**What you will do:** Return the lines below that carry the word "size".
╭─ Data for processing
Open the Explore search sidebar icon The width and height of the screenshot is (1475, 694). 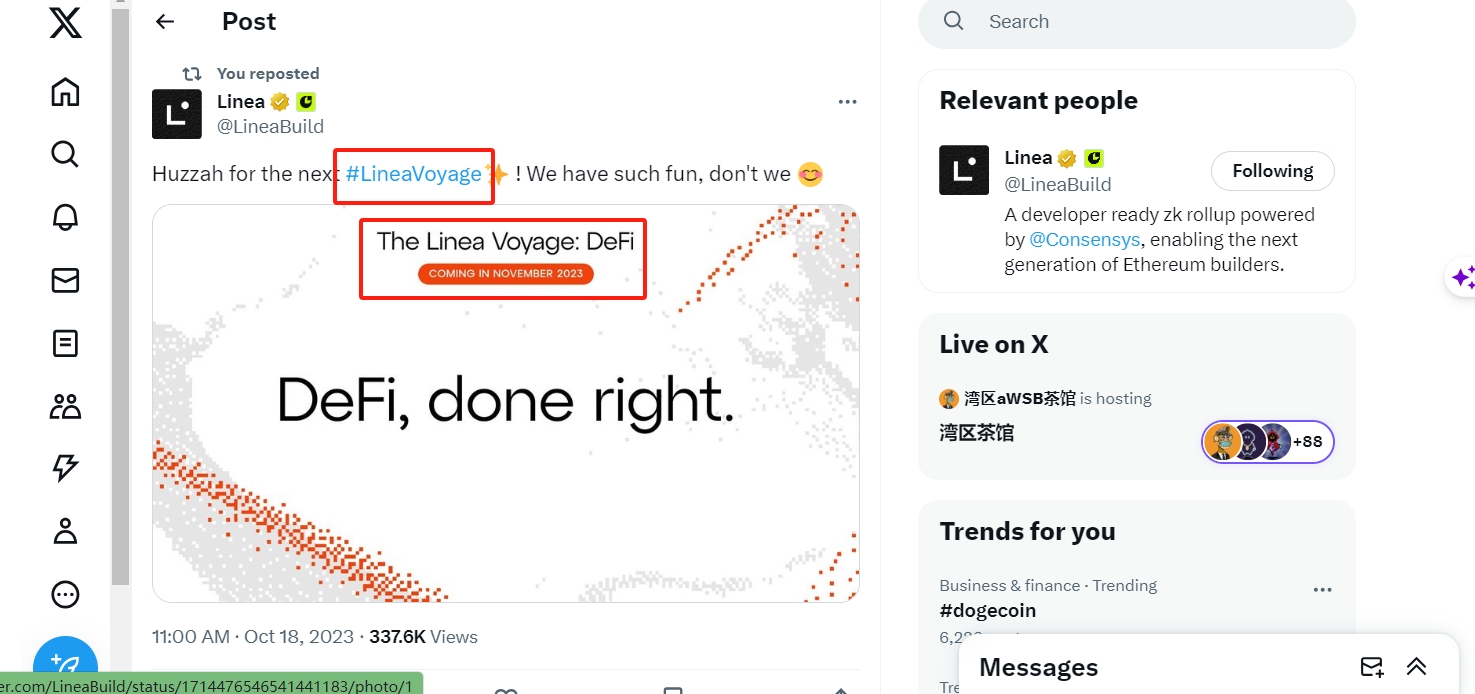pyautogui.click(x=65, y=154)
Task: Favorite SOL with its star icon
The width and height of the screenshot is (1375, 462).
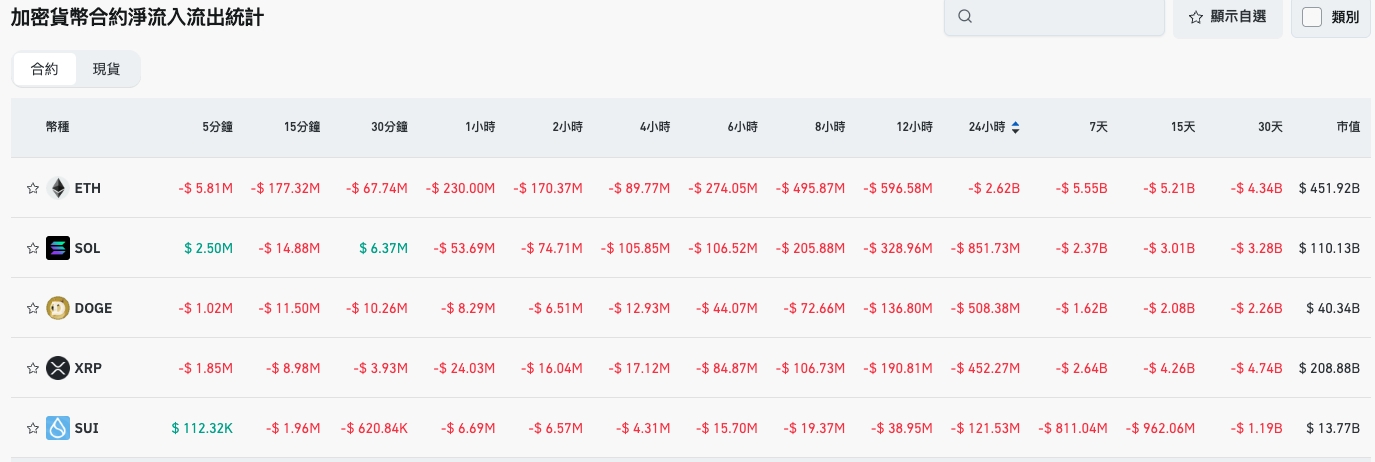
╰─
╭─ Data for processing
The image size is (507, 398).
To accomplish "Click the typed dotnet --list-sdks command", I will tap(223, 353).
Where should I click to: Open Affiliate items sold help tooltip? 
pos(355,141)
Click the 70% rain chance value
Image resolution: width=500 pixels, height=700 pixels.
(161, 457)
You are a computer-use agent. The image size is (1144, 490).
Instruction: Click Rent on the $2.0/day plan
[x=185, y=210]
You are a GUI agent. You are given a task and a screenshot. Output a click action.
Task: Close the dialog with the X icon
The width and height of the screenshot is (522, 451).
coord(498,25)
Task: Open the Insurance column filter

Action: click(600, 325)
╰─
**Solution to this problem:**
The image size is (507, 398).
You are a computer-use agent. The image size is (1144, 490).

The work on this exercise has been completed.